Q.  I have a 30-40 ft. cedar elm. Approximately half way up the trunk is a bulge with mistletoe sprouting on the bark. Approx. 6 ft. above that is a hole approx. 4 inch diameter that squirrels maybe using. Should I be concerned and if so, what would be my options. I am organic (thanks to you) for approx. 5 more fire ants and my mistletoe is 95% gone. I don't want to lose this beautiful tree. B.B. Wylie, TX
A.  Please send a photo but here's what I would suggest without seeing the tree. A cavity is usually no great cause for alarm because trees have the ability to form barriers in damaged areas so that the rot is contained and doesn't move farther into the tree. It’s best not to fill the hole with any foreign material. It would be better if not there and was probably caused by an incorrect "flush cut." The mistletoe mass is a sign that the tree is still in some stress. It sounds like the tree is moving the right direction but the Sick Tree Treatment applied, including a dramatic exposure of the root flare will give you the assurance of bringing the tree into its best possible condition.

Q.  I planted two maples 3 - 4 years ago and another 2 - 3 years ago all in back yard. One is a silver maple, two are autumn blaze maple and the last are red maples. I've got to dig them up to reset them because they are too low. If I dig a wide ugly hole and I cut off the taproot by accident, it won't kill the tress will it? Doing it to expose the flare.  E. B. Millington, TN
A.  Don’t worry about the tap root. They all die after a while anyway. The roots that are important to be careful with are the ones growing in the top foot of soil. This is the best time of the year to do the work and the trees should respond fine.

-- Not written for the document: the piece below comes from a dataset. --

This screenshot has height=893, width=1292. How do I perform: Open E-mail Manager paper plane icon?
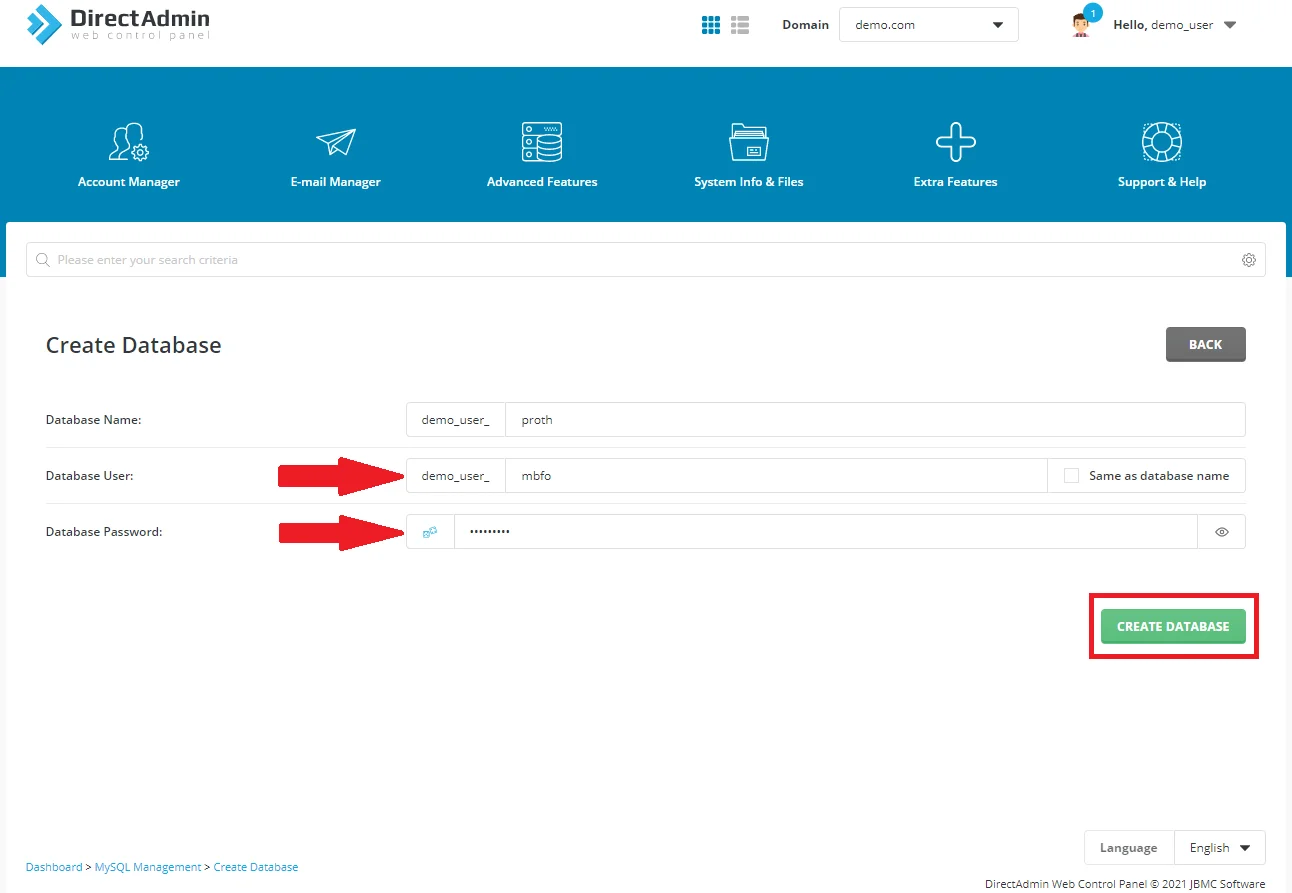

Q.  Now that it is fall, should I prepare to spray dormant oil to control over-wintering insects? P.L. Plano
A.  Even though dormant oil and the more refined and preferred horticultural oil are considered “organic”, I don’t recommend them for general use because they kill beneficial insects as well as the pests. They can be sprayed after we have had hard frost but only if specific insects problems have been present in the past. Restrict the spray to problem plants rather than applying to the entire site.